[Stored data]
——
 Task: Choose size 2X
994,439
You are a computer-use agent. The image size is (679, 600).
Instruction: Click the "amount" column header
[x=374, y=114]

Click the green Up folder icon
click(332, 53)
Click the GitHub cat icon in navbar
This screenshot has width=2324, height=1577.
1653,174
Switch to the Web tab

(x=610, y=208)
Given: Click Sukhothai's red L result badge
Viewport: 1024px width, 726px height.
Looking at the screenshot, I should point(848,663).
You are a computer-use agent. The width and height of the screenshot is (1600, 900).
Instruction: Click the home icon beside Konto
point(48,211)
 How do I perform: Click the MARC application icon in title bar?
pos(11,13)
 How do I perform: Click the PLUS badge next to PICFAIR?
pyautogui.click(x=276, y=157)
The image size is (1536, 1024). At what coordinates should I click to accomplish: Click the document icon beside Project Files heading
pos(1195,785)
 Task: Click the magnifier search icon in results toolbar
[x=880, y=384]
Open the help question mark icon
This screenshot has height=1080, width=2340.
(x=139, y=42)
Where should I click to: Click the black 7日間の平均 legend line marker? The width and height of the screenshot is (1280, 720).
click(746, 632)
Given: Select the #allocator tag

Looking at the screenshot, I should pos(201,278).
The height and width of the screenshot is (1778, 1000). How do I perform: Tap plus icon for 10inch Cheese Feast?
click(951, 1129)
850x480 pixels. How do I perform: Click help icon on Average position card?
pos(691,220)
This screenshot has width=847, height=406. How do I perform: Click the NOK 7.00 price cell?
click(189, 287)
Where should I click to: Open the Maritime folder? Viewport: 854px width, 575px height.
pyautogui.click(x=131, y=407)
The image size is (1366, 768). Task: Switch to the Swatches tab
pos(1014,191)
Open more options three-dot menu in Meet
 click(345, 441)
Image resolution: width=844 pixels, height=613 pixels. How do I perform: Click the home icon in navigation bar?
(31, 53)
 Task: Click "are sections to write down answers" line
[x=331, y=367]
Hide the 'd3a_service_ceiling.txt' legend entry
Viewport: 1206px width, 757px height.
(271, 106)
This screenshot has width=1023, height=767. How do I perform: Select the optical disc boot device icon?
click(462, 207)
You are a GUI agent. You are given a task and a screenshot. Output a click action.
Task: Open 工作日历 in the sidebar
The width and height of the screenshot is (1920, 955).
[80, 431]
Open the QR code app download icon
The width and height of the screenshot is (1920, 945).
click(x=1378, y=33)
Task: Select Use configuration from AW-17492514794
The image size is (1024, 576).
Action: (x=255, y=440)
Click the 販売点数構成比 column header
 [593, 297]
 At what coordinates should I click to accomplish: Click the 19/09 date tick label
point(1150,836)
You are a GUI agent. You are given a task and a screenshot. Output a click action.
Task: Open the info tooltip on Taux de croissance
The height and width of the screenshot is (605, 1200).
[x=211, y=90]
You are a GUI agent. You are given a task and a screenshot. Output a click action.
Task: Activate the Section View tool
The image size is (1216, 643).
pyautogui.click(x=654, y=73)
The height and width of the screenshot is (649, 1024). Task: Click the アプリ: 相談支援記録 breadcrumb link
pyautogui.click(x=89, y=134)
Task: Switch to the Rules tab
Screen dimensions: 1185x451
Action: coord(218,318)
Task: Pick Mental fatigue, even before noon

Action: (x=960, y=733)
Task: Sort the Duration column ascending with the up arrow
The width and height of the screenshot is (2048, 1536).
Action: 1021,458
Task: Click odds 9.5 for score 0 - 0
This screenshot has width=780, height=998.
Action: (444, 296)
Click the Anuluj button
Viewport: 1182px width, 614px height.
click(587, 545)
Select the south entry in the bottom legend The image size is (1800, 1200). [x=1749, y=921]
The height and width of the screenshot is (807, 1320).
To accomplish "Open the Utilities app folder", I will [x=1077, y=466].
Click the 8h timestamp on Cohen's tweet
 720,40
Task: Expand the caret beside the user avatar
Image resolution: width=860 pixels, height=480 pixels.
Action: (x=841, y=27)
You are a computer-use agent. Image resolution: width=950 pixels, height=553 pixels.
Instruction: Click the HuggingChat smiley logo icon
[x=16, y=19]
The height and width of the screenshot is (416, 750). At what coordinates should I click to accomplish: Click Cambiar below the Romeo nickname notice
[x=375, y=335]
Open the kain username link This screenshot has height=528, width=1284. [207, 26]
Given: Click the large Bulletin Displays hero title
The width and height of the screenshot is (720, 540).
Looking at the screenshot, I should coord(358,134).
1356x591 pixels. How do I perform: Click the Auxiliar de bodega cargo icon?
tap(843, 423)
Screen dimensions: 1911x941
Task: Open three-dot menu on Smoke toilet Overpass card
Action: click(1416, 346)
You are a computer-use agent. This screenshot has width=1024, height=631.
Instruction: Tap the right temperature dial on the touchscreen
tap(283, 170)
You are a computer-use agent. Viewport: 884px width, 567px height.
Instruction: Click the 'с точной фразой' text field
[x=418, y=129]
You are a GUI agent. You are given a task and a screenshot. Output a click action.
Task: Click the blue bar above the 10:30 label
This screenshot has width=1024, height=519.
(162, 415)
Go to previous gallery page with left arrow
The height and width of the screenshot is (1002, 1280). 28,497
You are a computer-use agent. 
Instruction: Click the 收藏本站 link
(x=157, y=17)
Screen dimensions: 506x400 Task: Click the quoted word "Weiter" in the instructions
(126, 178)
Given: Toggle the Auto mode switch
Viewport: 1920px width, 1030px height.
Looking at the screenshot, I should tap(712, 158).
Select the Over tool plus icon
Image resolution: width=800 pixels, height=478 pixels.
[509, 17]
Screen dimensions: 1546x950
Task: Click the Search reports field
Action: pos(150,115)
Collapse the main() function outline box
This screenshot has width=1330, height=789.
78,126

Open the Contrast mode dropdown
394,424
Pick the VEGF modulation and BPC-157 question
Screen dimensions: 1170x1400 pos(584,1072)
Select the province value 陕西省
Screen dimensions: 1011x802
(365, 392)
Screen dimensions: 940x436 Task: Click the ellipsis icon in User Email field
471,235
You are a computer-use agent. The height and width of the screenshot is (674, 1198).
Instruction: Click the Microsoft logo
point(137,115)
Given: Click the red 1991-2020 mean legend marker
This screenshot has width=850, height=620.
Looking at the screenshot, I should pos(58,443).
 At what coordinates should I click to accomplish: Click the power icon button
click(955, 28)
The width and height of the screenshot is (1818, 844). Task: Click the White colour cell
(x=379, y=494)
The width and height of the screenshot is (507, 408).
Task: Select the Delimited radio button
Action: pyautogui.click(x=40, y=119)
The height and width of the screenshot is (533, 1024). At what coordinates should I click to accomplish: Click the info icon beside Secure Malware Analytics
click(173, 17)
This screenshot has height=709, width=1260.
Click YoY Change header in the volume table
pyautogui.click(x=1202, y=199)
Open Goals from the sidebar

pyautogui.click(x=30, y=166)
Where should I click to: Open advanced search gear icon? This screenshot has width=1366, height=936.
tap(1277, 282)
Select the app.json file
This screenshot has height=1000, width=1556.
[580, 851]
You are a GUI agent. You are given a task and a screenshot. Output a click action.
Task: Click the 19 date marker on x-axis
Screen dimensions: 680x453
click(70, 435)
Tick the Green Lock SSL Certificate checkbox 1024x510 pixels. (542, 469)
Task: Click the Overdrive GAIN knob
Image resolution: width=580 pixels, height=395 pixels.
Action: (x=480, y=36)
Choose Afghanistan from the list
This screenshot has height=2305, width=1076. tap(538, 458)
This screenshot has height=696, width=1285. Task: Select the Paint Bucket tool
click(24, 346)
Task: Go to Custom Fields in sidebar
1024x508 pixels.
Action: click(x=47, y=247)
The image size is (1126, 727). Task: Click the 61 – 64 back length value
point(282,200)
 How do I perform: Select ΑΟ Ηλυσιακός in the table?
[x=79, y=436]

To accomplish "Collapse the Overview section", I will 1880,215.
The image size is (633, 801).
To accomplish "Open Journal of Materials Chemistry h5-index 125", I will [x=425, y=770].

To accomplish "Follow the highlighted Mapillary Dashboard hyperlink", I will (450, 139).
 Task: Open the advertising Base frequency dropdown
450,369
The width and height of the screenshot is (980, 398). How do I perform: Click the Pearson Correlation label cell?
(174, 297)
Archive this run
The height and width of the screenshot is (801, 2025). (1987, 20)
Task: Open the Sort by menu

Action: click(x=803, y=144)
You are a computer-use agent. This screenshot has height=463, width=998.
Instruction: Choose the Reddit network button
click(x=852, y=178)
——
- [Exercise aim]
Going through the entries above, count the lines with the word "will". Give only the result.

- [Task answer]
4